In verità ripple non è solo una moneta digitale ma è anche, o soprattutto, un protocollo internet che consente di trasferire qualsiasi valore su di una rete distribuita. È paragonabile ai protocolli HTTP o SMTP utilizzati per lo scambio di informazioni e messaggi che possono essere utilizzati senza servirsi di una rete proprietaria e indipendentemente dal doversi trovare in un determinato posto. “Qualsiasi banca, da e per qualunque nazione e per ogni tipo di valuta”: è questa la promessa che l’omonima azienda offre a chi deciderà di aderire al protocollo ripple per inviare pagamenti. E questa promessa d’altronde coincide con la funzione tipica del protocollo informatico che in una delle definizioni più comuni è “l’insieme coordinato di regole che consente di scambiarsi rapidamente dati (pagamenti) e messaggi”.
Curiosando in rete non è difficile trovare pareri entusiastici sul futuro della criptomoneta XRP e, quasi sempre, i punti a suo favore derivano dalle potenzialità di utilizzo come conveniente valuta intermediaria negli scambi servendosi della stessa tecnologia Ripple. Per contro, l’enorme quantità di moneta creata (100 miliardi) rispetto ai 21 milioni di bitcoin, è un punto di forza per quanti ritengono che la valuta non possa apprezzasi tanto da raggiungere valori prossimi alle due criptomonete (bitcoin ed ethereum) che la precedono in capitalizzazione e quotazione.
Ma, se pure il futuro prezzo della valuta può essere di indiscusso interesse, ritengo che l’accoppiata RippleNet/moneta ripple meriti due osservazioni ulteriori e riferite a un futuro che non consideri il solo valore di quotazione.
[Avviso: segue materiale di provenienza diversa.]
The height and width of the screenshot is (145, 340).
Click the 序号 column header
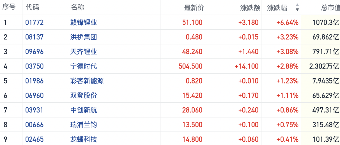9,7
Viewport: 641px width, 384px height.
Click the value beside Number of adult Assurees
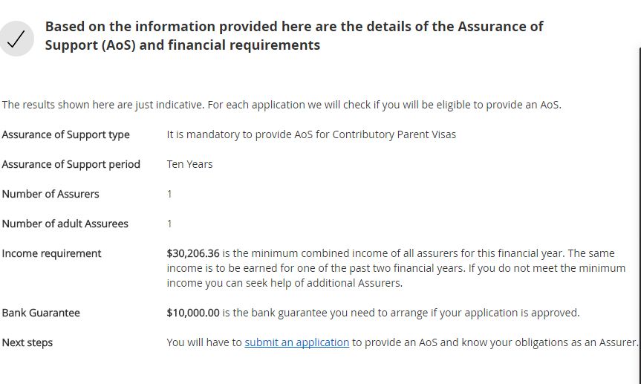tap(169, 224)
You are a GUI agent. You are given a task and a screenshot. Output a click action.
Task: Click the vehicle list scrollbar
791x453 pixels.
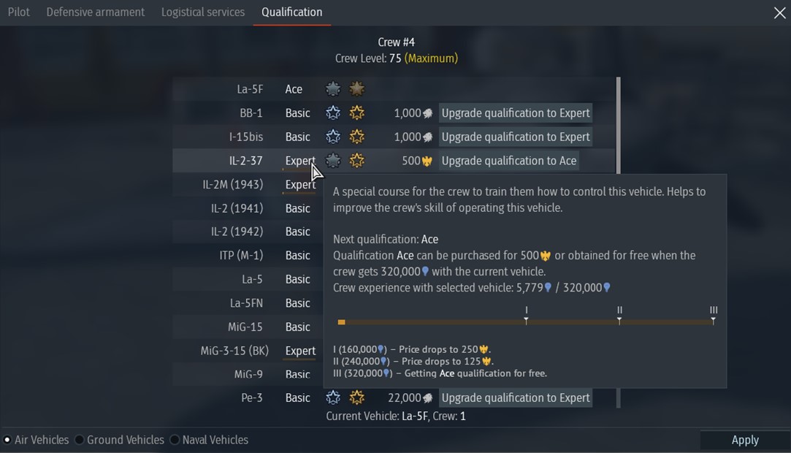click(619, 124)
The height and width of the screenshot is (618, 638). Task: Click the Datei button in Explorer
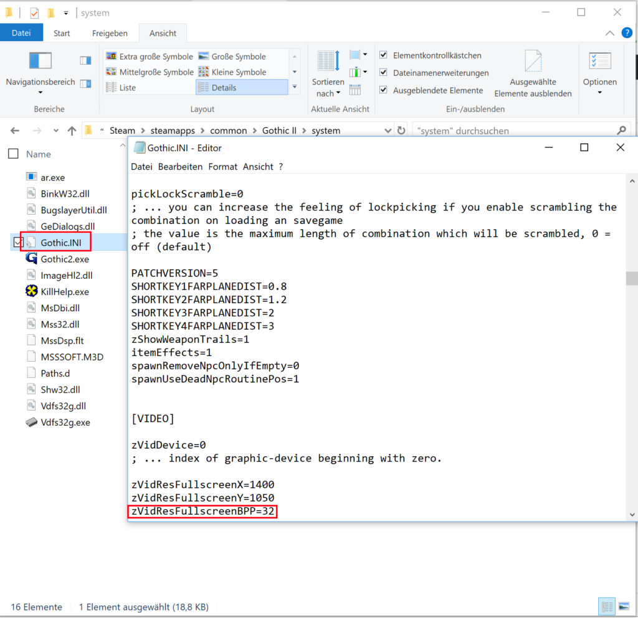(21, 34)
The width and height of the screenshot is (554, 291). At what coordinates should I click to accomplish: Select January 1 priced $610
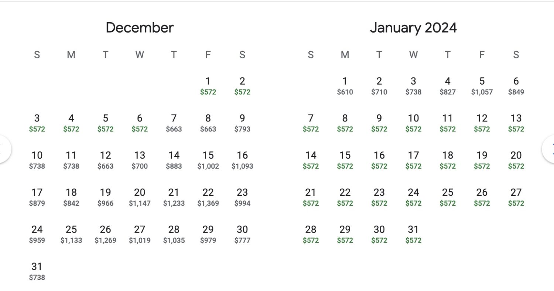(345, 86)
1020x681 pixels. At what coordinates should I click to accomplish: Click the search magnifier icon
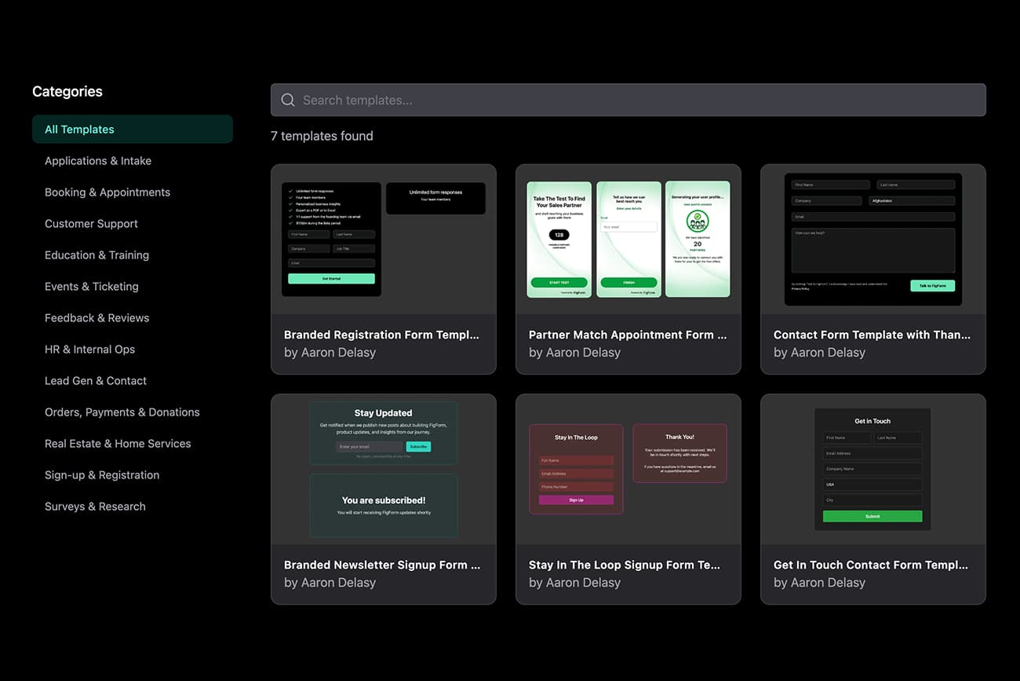point(287,100)
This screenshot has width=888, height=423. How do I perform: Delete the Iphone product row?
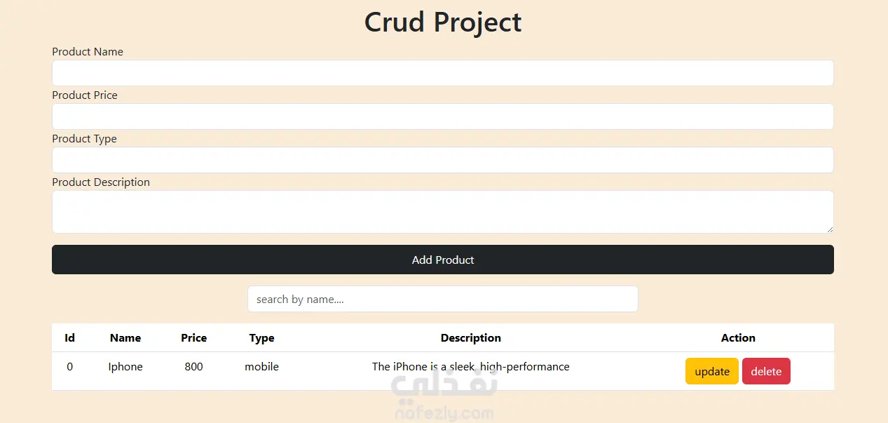pyautogui.click(x=766, y=372)
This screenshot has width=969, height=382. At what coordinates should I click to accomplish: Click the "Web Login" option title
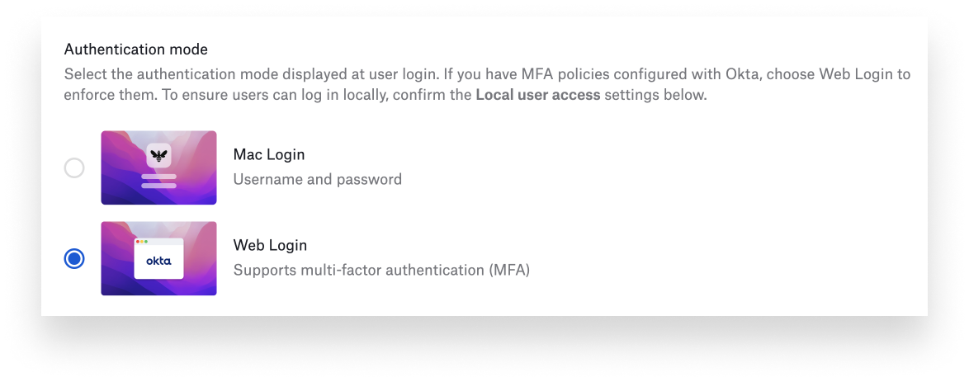[270, 246]
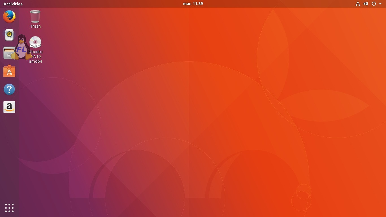Click Activities in the top-left corner
The height and width of the screenshot is (217, 386).
(x=13, y=4)
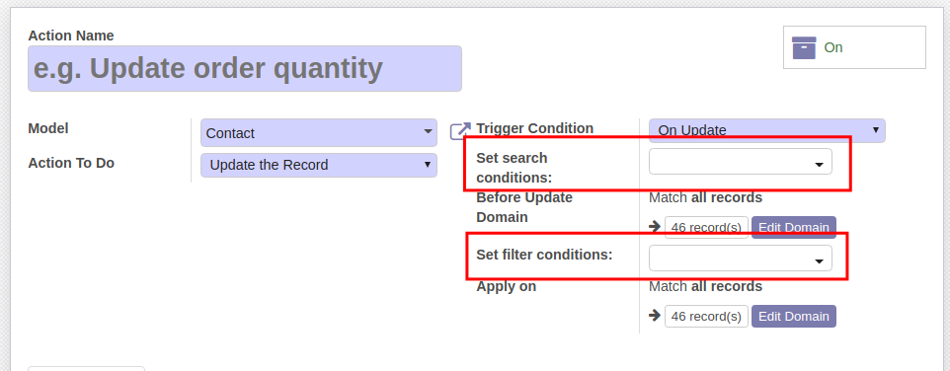Toggle the On active status button

pos(854,47)
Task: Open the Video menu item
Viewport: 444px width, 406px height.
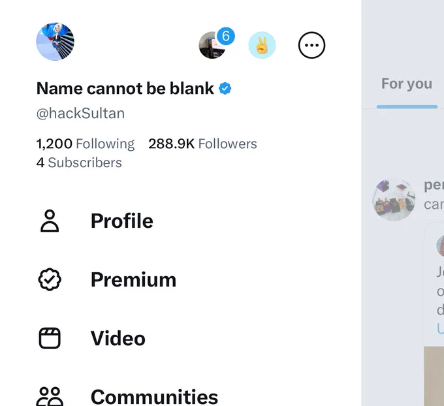Action: click(118, 338)
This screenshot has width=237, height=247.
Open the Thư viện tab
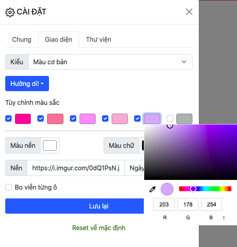[x=98, y=39]
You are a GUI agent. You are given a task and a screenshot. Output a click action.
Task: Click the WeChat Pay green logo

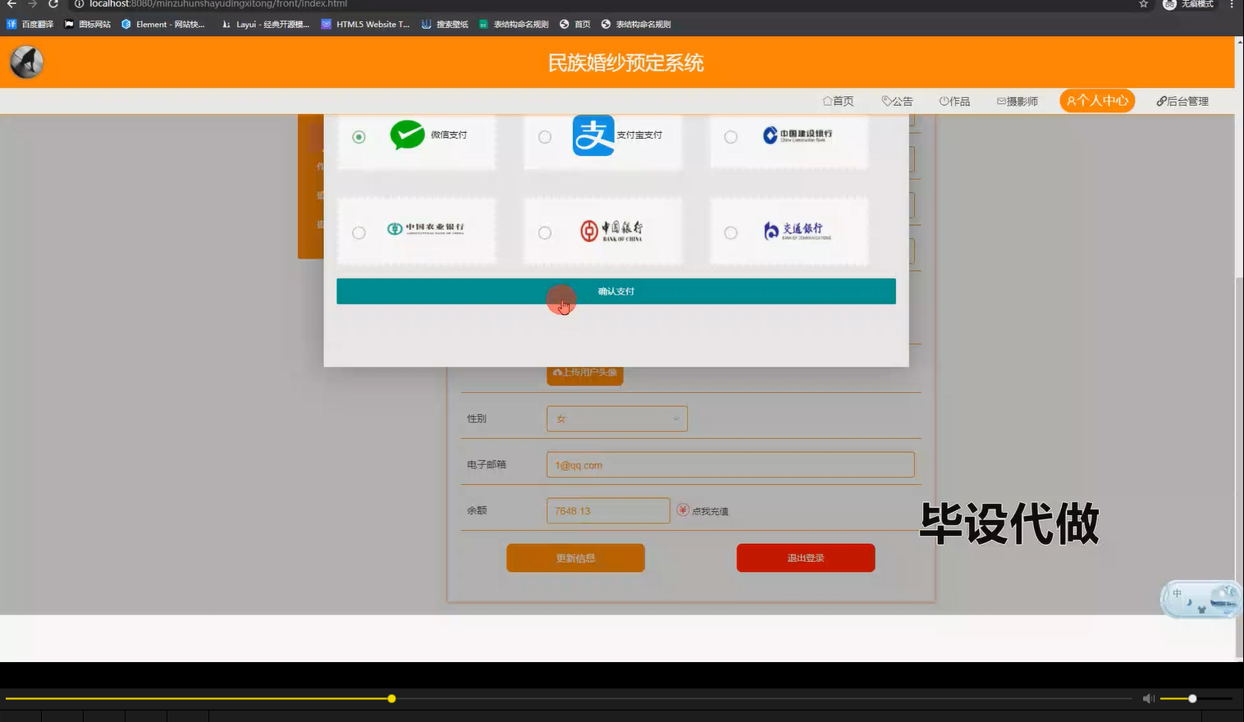(x=408, y=135)
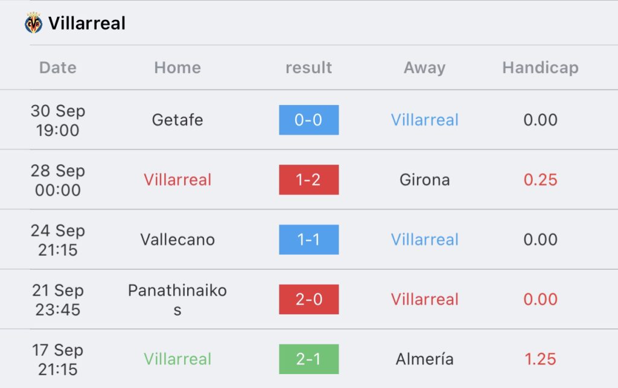This screenshot has height=388, width=618.
Task: Tap the red 1-2 result badge
Action: pos(308,180)
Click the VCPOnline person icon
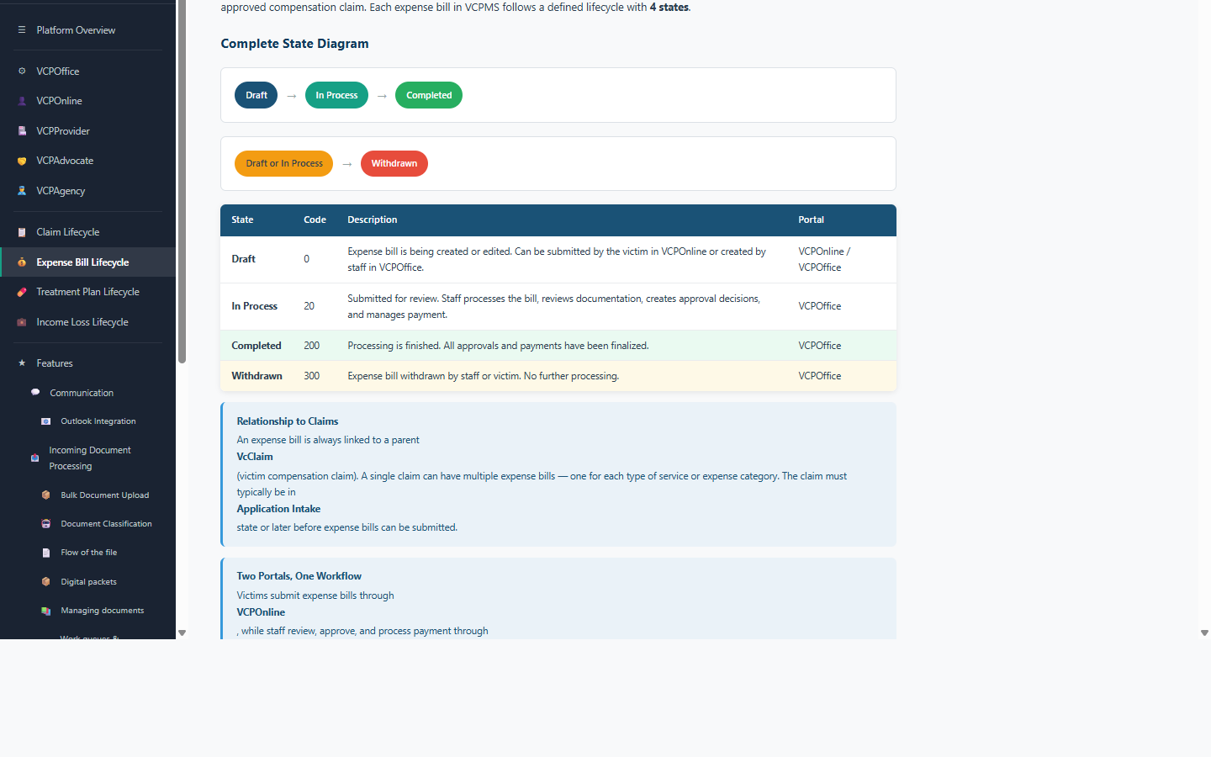Viewport: 1211px width, 757px height. tap(21, 100)
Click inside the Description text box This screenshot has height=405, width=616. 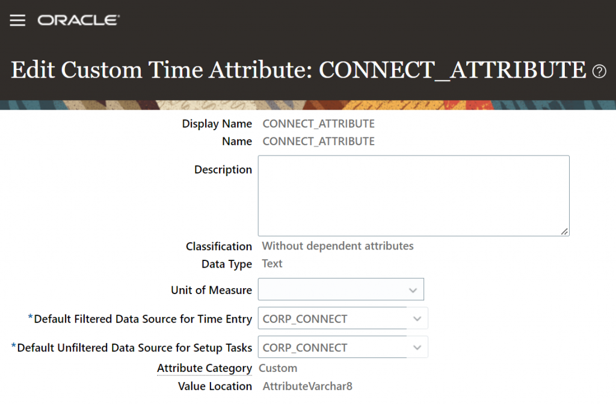412,193
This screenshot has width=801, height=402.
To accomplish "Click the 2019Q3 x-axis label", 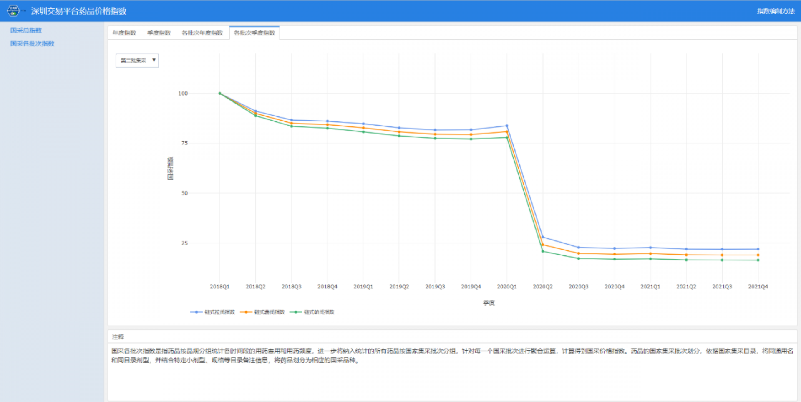I will 435,287.
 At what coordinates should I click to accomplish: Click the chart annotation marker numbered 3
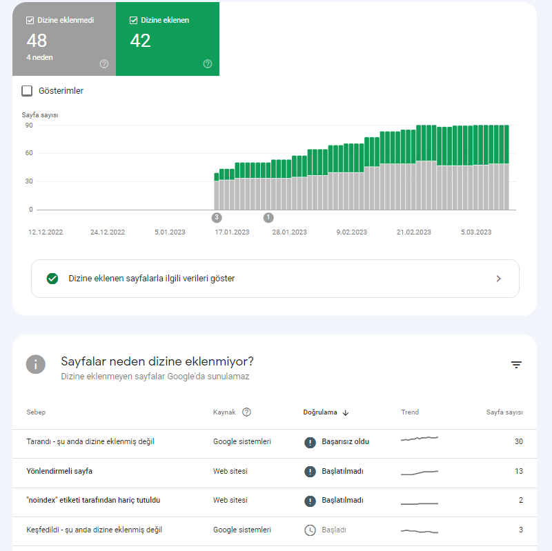point(217,217)
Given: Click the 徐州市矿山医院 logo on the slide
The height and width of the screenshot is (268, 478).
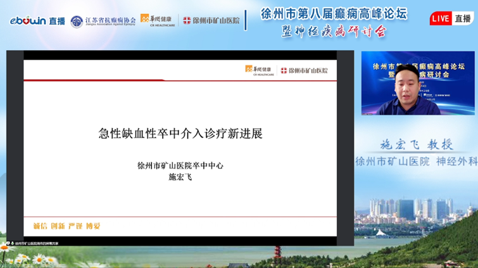Looking at the screenshot, I should pyautogui.click(x=305, y=70).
È stato scritto che “ripple piace alle banche” perché il sistema di protocollo creato porterebbe a una riduzione dei costi delle transazioni finanziarie rendendo, oltretutto, queste ultime più veloci ed efficienti. L’affermazione è confortata dai numerosi accordi che l’Azienda Ripple continua a sottoscrivere con banche e money transfer. Sono, infatti, un centinaio gli istituti finanziari che utilizzano RipplePay e il numero sembra destinato a crescere rapidamente tanto da far pensare che le banche possano aver trovato un provvidenziale alleato che risolva uno dei problemi di innovazione tecnologica che gli istituti di credito sono obbligati ad affrontare.
A oggi le banche, per il trasferimento dei fondi internazionali, usano prevalentemente i pagamenti SWIFT che dal 1973 consentono scambi di operazioni finanziarie tra gli oltre diecimila istituti associati. I pagamenti SWIFT mediamente impiegano tre giorni per arrivare al conto di destinazione, ma, per alcuni Paesi e/o a causa dei fusi orari, i tempi necessari non di rado si allungano fino a sette giorni. I costi, non proprio irrilevanti, per il trasferimento dei fondi internazionali prevedono l’addebito di commissioni reclamate sia dalla banca nazionale e sia dalla banca estera in aggiunta a un’eventuale commissione valutaria calcolata sul valore nominale dell’importo.
Ripple, con l’utilizzo della tecnologia Xcurrent, consente di effettuare pagamenti internazionali in pochi secondi e a un costo medio di $ 0,0004 in commissioni di rete. Le operazioni di pagamento vengono eseguite utilizzando una semplice API (Application Programming Interface) che non richiede nessuna installazione di software. Nelle transazioni, servendosi della valuta XRP, si evitano, inoltre, costosi cambi tra monete fiat e si ottengono pagamenti pressoché istantanei.
Se la tecnologia Ripple “piace alle banche”, potrebbe diventare addirittura irresistibile per Autorità monetarie e Istituti centrali che troverebbero con il modello Ripple le stesse condizioni delle valute fiat senza dover stampare banconote. Si arriverebbe così ad avere una valuta di stato digitale che conserverebbe per le Banche centrali sia gli introiti da signoraggio e sia la possibilità di utilizzare gli strumenti di politica monetaria (es. aumento o diminuzione della quantità di valuta in circolazione).
Centralizzata, fiduciaria, non minabile, riservata a un solo ente per l’emissione e utilizzabile come strumento di politica monetaria; praticamente, escludendo la materialità, nessuna differenza con le valute fiat in circolazione. Se poi il modello Ripple si scrollasse di dosso quell’essere (tipico delle valute digitali) asset altamente speculativo e volatile, allora la strada per un eventuale utilizzo come valuta nazionale risulterebbe spianata.